INSTRUCTION — Please copy the rows below word for word, from the line containing "Where should I click to: Select the L'Oréal" through the line containing "Action: click(547, 1527)", and nothing else.

---------------

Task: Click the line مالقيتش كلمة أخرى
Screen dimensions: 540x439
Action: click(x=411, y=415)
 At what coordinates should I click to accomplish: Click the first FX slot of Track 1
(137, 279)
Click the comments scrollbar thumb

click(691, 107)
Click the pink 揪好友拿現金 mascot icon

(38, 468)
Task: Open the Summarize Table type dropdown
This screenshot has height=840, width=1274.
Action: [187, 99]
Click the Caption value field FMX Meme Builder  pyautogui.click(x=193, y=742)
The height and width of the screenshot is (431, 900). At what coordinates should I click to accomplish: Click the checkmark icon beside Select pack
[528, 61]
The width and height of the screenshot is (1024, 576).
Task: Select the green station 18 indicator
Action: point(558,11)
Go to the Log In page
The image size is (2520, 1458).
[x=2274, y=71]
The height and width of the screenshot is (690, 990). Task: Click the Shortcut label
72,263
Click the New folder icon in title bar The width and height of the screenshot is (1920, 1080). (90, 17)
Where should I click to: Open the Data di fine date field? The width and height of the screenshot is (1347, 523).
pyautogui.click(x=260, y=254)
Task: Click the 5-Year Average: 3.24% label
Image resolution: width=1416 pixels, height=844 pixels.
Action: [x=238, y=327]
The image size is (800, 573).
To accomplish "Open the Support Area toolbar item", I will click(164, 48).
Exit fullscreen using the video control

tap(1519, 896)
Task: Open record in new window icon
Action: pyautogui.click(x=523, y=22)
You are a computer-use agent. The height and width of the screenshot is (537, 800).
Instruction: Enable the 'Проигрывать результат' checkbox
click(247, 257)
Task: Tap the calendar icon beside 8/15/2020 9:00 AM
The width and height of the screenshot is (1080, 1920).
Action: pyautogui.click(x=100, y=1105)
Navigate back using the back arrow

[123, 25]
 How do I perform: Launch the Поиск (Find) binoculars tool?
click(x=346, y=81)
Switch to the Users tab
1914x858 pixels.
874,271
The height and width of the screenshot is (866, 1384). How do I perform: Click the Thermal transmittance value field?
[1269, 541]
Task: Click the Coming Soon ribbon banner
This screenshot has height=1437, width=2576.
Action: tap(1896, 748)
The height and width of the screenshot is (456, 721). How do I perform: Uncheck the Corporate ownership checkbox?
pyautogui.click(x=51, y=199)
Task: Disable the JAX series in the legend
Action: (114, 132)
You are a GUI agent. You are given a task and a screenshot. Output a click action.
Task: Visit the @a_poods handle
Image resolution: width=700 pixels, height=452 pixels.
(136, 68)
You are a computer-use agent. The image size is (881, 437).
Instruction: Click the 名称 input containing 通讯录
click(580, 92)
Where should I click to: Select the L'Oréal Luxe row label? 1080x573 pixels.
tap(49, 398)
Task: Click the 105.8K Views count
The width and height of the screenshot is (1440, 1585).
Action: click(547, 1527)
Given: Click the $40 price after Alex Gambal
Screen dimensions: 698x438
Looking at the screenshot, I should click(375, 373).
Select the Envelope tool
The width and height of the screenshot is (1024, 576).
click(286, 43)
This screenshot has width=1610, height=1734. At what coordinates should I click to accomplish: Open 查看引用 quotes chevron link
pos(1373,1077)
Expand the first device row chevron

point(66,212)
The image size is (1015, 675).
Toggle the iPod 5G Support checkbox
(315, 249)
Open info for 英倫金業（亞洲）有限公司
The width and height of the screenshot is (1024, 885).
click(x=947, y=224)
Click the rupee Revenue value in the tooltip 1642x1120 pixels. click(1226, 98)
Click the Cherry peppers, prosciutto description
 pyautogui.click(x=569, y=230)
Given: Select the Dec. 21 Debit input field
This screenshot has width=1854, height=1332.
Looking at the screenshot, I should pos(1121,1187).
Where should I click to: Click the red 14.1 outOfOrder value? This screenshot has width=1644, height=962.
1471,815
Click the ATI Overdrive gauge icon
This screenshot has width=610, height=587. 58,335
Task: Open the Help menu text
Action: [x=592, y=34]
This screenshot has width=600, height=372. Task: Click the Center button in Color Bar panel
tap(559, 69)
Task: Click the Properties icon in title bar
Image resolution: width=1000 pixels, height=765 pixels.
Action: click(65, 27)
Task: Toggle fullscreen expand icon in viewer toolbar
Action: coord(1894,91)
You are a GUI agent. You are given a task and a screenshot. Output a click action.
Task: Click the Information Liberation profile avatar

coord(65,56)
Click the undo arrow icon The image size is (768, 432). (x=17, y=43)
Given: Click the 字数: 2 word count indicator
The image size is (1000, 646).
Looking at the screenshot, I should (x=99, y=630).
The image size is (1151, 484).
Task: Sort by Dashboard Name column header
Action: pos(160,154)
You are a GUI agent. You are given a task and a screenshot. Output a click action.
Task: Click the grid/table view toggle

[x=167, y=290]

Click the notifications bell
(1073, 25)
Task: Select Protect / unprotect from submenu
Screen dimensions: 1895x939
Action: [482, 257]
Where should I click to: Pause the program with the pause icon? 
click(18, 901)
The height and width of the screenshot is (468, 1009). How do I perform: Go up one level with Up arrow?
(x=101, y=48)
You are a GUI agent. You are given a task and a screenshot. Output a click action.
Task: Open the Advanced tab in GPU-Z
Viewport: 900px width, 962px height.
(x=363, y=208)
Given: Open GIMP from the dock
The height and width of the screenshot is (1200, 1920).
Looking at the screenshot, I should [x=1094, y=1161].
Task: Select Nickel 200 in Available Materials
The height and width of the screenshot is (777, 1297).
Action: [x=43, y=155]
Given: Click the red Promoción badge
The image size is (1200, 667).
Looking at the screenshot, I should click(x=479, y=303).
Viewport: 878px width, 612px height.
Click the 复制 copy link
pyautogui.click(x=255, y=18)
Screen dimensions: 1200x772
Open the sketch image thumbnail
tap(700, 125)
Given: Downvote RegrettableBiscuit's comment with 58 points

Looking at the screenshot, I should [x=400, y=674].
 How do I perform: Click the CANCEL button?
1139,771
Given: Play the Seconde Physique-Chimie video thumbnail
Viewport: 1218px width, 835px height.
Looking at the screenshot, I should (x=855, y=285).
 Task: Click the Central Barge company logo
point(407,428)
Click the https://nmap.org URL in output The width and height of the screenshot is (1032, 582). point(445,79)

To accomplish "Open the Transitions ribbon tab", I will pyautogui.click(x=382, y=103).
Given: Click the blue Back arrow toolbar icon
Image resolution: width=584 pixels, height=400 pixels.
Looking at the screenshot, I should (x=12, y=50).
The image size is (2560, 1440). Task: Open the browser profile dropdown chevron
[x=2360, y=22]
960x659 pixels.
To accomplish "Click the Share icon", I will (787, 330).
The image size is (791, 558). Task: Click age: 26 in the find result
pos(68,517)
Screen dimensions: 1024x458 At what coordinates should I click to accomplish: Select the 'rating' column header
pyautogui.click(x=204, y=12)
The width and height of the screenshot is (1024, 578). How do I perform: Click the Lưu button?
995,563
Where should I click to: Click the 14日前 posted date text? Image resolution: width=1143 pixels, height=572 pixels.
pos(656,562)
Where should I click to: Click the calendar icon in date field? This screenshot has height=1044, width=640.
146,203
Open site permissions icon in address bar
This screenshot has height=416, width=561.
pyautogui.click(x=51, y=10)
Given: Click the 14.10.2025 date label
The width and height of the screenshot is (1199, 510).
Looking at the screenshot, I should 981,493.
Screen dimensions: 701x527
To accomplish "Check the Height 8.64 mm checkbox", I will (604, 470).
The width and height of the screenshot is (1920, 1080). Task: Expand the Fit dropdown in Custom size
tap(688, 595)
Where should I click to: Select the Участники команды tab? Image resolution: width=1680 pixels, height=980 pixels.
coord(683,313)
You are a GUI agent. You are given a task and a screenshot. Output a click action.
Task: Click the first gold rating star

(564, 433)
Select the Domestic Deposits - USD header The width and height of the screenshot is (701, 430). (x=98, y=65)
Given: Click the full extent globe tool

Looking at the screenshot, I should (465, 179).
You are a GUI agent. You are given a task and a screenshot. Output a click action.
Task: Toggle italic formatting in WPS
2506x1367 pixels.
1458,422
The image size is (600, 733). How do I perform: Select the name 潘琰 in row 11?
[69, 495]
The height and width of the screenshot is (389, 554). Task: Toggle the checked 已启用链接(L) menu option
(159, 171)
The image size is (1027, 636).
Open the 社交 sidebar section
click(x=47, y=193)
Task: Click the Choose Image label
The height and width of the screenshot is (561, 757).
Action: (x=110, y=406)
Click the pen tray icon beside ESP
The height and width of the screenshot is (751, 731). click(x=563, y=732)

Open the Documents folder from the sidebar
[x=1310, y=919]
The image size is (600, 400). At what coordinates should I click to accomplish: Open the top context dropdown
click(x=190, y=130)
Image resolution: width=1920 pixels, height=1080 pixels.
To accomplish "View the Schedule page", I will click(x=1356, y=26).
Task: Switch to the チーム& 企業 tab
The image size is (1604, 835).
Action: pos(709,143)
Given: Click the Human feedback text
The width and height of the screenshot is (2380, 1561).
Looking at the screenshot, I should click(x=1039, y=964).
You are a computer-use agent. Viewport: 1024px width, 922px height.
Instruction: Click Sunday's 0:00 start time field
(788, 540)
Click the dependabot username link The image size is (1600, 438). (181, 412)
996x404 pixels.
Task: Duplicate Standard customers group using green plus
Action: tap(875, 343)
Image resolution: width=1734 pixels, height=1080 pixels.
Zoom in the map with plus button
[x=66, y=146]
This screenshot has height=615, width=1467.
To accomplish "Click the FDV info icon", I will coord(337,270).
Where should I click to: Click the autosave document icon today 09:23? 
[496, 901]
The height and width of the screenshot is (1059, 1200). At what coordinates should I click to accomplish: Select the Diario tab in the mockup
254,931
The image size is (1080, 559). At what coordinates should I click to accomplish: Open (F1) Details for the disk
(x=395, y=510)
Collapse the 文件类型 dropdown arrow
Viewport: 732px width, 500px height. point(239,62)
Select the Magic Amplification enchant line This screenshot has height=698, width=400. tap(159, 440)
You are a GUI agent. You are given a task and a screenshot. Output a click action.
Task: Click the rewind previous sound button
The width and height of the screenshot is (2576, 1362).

---------------

THE ANSWER —
Where should I click to: Select the L'Oréal Luxe row label? 1080x573 pixels.
tap(49, 398)
Task: Click the 105.8K Views count
The width and height of the screenshot is (1440, 1585).
Action: click(547, 1527)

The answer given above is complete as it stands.